**Your instructions:** Word for word, reproduce every record in the listing below.

**Dataset:**
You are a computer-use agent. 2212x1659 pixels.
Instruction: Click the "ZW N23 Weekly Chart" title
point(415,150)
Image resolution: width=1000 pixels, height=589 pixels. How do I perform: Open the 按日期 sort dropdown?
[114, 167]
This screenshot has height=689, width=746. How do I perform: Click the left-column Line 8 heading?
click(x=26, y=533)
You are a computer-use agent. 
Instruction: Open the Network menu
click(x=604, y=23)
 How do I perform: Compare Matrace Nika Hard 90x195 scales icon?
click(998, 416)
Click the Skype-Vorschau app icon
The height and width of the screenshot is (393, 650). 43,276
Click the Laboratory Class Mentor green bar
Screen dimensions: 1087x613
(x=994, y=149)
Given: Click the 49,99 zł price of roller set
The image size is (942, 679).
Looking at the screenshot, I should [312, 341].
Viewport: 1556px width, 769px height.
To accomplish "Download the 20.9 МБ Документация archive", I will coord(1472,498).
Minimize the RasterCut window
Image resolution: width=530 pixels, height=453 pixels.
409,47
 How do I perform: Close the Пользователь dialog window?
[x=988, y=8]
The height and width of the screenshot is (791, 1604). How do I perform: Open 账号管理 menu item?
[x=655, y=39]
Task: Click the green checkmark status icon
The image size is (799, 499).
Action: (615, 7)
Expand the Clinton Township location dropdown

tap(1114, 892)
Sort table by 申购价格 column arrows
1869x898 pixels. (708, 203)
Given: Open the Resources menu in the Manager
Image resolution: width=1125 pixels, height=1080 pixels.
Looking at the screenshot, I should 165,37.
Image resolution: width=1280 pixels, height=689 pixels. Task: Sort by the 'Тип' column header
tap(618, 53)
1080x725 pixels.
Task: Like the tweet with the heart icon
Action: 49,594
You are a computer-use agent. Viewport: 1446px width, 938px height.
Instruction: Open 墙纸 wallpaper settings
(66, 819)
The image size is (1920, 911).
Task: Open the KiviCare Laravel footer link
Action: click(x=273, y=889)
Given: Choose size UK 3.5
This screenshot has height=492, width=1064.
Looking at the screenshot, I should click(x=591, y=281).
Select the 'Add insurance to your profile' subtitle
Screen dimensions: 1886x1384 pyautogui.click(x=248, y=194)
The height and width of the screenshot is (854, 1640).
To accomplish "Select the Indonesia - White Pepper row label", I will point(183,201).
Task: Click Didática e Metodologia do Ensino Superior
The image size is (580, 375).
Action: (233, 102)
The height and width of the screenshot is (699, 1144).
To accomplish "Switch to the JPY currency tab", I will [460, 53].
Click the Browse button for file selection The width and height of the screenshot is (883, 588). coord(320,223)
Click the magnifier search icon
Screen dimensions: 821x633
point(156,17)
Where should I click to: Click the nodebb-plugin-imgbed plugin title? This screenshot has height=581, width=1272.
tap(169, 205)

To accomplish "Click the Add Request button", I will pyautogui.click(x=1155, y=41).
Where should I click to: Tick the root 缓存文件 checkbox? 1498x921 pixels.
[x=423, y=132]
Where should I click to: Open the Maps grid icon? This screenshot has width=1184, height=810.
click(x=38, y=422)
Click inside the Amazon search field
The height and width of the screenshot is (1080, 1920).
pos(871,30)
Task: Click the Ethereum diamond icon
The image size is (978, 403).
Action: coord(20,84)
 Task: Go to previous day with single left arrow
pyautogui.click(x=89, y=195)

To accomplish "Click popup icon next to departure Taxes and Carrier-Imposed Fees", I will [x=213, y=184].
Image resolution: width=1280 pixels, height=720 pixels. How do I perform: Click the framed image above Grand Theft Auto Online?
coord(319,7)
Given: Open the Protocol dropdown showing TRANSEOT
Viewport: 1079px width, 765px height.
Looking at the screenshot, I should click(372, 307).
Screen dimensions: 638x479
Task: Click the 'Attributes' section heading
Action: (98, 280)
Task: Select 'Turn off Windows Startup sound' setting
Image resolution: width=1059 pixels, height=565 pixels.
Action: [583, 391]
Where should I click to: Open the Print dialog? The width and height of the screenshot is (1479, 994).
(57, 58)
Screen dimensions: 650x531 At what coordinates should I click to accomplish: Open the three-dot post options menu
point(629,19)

**Written solution:**
You are a computer-use agent. 2212x1659 pixels.
Instruction: Click the "ZW N23 Weekly Chart" title
point(415,150)
Image resolution: width=1000 pixels, height=589 pixels. How do I perform: Open the 按日期 sort dropdown?
[114, 167]
This screenshot has height=689, width=746. How do I perform: Click the left-column Line 8 heading?
click(x=26, y=533)
You are a computer-use agent. 
Instruction: Open the Network menu
click(x=604, y=23)
 How do I perform: Compare Matrace Nika Hard 90x195 scales icon?
click(998, 416)
Click the Skype-Vorschau app icon
The height and width of the screenshot is (393, 650). 43,276
Click the Laboratory Class Mentor green bar
Screen dimensions: 1087x613
(x=994, y=149)
Given: Click the 49,99 zł price of roller set
The image size is (942, 679).
Looking at the screenshot, I should [312, 341].
Viewport: 1556px width, 769px height.
To accomplish "Download the 20.9 МБ Документация archive", I will coord(1472,498).
Minimize the RasterCut window
Image resolution: width=530 pixels, height=453 pixels.
409,47
 How do I perform: Close the Пользователь dialog window?
[x=988, y=8]
The height and width of the screenshot is (791, 1604). How do I perform: Open 账号管理 menu item?
[x=655, y=39]
Task: Click the green checkmark status icon
The image size is (799, 499).
Action: (615, 7)
Expand the Clinton Township location dropdown

tap(1114, 892)
Sort table by 申购价格 column arrows
1869x898 pixels. (708, 203)
Given: Open the Resources menu in the Manager
Image resolution: width=1125 pixels, height=1080 pixels.
Looking at the screenshot, I should 165,37.
Image resolution: width=1280 pixels, height=689 pixels. Task: Sort by the 'Тип' column header
tap(618, 53)
1080x725 pixels.
Task: Like the tweet with the heart icon
Action: 49,594
You are a computer-use agent. Viewport: 1446px width, 938px height.
Instruction: Open 墙纸 wallpaper settings
(66, 819)
The image size is (1920, 911).
Task: Open the KiviCare Laravel footer link
Action: click(x=273, y=889)
Given: Choose size UK 3.5
This screenshot has height=492, width=1064.
Looking at the screenshot, I should click(x=591, y=281).
Select the 'Add insurance to your profile' subtitle
Screen dimensions: 1886x1384 pyautogui.click(x=248, y=194)
The height and width of the screenshot is (854, 1640).
To accomplish "Select the Indonesia - White Pepper row label", I will point(183,201).
Task: Click Didática e Metodologia do Ensino Superior
The image size is (580, 375).
Action: (233, 102)
The height and width of the screenshot is (699, 1144).
To accomplish "Switch to the JPY currency tab", I will [460, 53].
Click the Browse button for file selection The width and height of the screenshot is (883, 588). coord(320,223)
Click the magnifier search icon
Screen dimensions: 821x633
point(156,17)
Where should I click to: Click the nodebb-plugin-imgbed plugin title? This screenshot has height=581, width=1272.
tap(169, 205)

To accomplish "Click the Add Request button", I will pyautogui.click(x=1155, y=41).
Where should I click to: Tick the root 缓存文件 checkbox? 1498x921 pixels.
[x=423, y=132]
Where should I click to: Open the Maps grid icon? This screenshot has width=1184, height=810.
click(x=38, y=422)
Click inside the Amazon search field
The height and width of the screenshot is (1080, 1920).
pos(871,30)
Task: Click the Ethereum diamond icon
The image size is (978, 403).
Action: coord(20,84)
 Task: Go to previous day with single left arrow
pyautogui.click(x=89, y=195)

To accomplish "Click popup icon next to departure Taxes and Carrier-Imposed Fees", I will [x=213, y=184].
Image resolution: width=1280 pixels, height=720 pixels. How do I perform: Click the framed image above Grand Theft Auto Online?
coord(319,7)
Given: Open the Protocol dropdown showing TRANSEOT
Viewport: 1079px width, 765px height.
Looking at the screenshot, I should click(372, 307).
Screen dimensions: 638x479
Task: Click the 'Attributes' section heading
Action: (98, 280)
Task: Select 'Turn off Windows Startup sound' setting
Image resolution: width=1059 pixels, height=565 pixels.
Action: [583, 391]
Where should I click to: Open the Print dialog? The width and height of the screenshot is (1479, 994).
(57, 58)
Screen dimensions: 650x531 At what coordinates should I click to accomplish: Open the three-dot post options menu
point(629,19)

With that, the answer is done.